Tanzania aims to save over Sh2.8 trillion by boosting local production

The Minister of State in the President’s Office (Planning and Investment), Prof Kitila Mkumbo

Dar es Salaam. Tanzania expects to save more than Sh2.8 trillion annually by cutting reliance on imported goods, as the government steps up an ambitious industrialisation drive aligned with the first phase of Dira ya Maendeleo 2050, the country’s long-term national development vision set to begin next year.

The plan, unveiled by the Minister of State in the President’s Office (Planning and Investment), Prof Kitila Mkumbo, marks a major shift in Tanzania’s economic strategy. It is aimed at strengthening domestic manufacturing, reshaping investment incentives and tackling the country’s growing youth unemployment crisis.

Speaking to journalists in Dar es Salaam on Monday, December 8, 2025, Prof Mkumbo said the government had identified eight priority products from the 96 items worth Sh15 trillion imported in 2024 and would now work with investors to produce them locally.

“Our target is to save Sh2.8 trillion by replacing imports with local production,” he said. “From next year, Tanzania will no longer need to import sugar. In fact, we will be looking for export markets for the surplus we produce.”

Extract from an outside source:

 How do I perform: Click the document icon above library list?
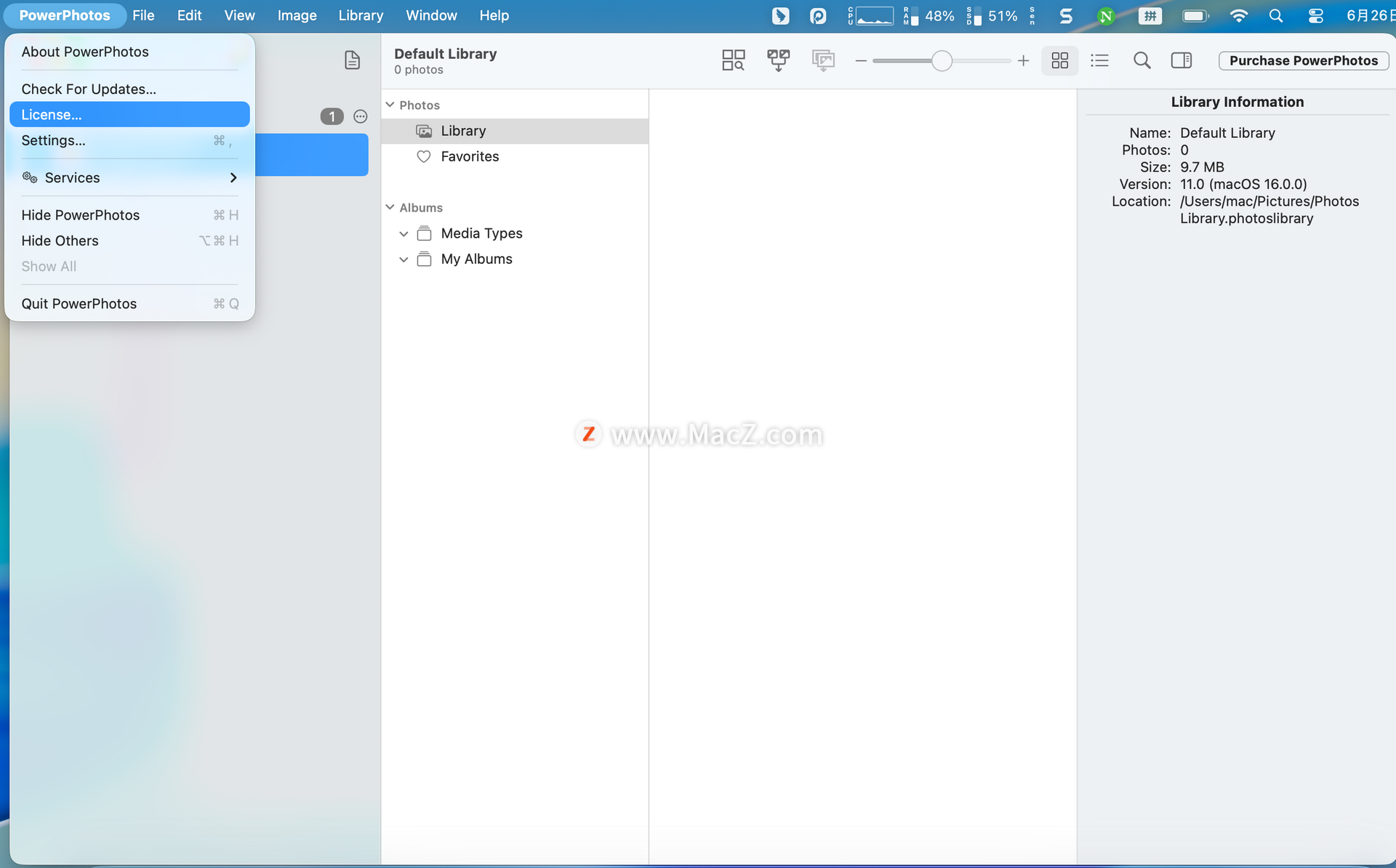coord(352,60)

Sugar and edible oil top the priority list. While Tanzania has processing plants for sunflower oil, raw material shortages remain a challenge.

“The problem is not processing capacity,” Prof Mkumbo noted. “It is the lack of raw materials. That is why new investment must include contractual farming arrangements, similar to those used in the sugar sector.”

Other targeted imports include wheat, dairy and beef products, as well as fish from deep-sea and cage-based aquaculture. Tourism and real-estate development are also highlighted, with plans to revitalise urban areas such as Vingunguti, Manzese and Buguruni through public-private partnerships, replacing old structures with modern commercial and residential buildings.

Prof Mkumbo said the approach aims to shift Tanzania from a consumption-driven economy to a production-led one, boosting exports and stabilising foreign exchange flows.

Investment strategy

To attract the scale of private-sector participation needed, Tanzania is overhauling its investment climate. The government is strengthening the One-Stop Facilitation Centre to ensure investors obtain permits and registrations “in one place, with full authority”.

The Tanzania Investment and Special Economic Zones Authority (TISEZA) now manages a national land bank of 170,176 hectares, including 78,444 hectares of large farms earmarked for agricultural investment.

“The challenge of land for investment has reduced significantly,” Prof Mkumbo said. “Anyone with a large farm can now submit it to TISEZA, which will then secure investors for joint development.”

The country currently has 34 Special Economic Zones covering 22,623 hectares, with more planned as the government prepares to roll out a national investment platform and hold quarterly sessions with investors to resolve bottlenecks more swiftly.

Investment projects will be prioritised based on job creation, export potential, and value-addition capacity, especially in mining, where policy dictates that investors must process minerals domestically before export.

Economist Prof Benedict Mongula described the plan as “logical and overdue” but warned that its success hinges on investor confidence.

“This requires the private sector to be central,” he said. “The government must make the environment predictable, transparent and cost-effective. Investment flows where confidence is strong.”

Industrial policy analyst Dr Neema Laurent said the Sh2.8 trillion target is achievable only if structural weaknesses are addressed.

“We must invest heavily in agricultural technology, logistics and skills development,” she said. “Otherwise, factories will continue to face raw-material shortages.”

She added that the policy’s biggest test will be its impact on youth unemployment, one of Tanzania’s most pressing socio-economic challenges.

A direct response to youth unemployment

With over 900,000 young Tanzanians entering the labour market each year and only a fraction securing formal jobs, youth inclusion has become a pressing issue.

Prof Mkumbo acknowledged the gap and outlined a strategy to “make young people feel part of the government’s economic agenda”.

A new youth investment programme will be launched within EPZA zones, offering technical training, enterprise incubation and access to seed capital.

The government has already allocated 340 acres in Nala (Dodoma), Bagamoyo, Pwani, Mara and Ruvuma for young graduates—particularly from technical universities—to start manufacturing ventures.

“We want to change the mindset that employment exists only in government,” he said. “Young people will be supported to form companies, access land, and link up with industrial investors.”

Financial institutions have already agreed to participate, he added.

Political stability and long-term confidence

Prof Mkumbo said investment thrives on political stability, noting that Tanzania’s recent turbulence would be managed.

“Every nation faces difficult moments. We will overcome ours and remain a united country,” he said.

As Tanzania prepares to implement Dira 2050, the government’s import-substitution drive represents more than an economic reform—it is an effort to redefine the country’s development model.

Success will depend on investor trust, policy consistency, and the country’s ability to harness the energy and innovation of its young population.

But the goal is clear: a more self-reliant Tanzania that produces more, imports less, and creates jobs in the process.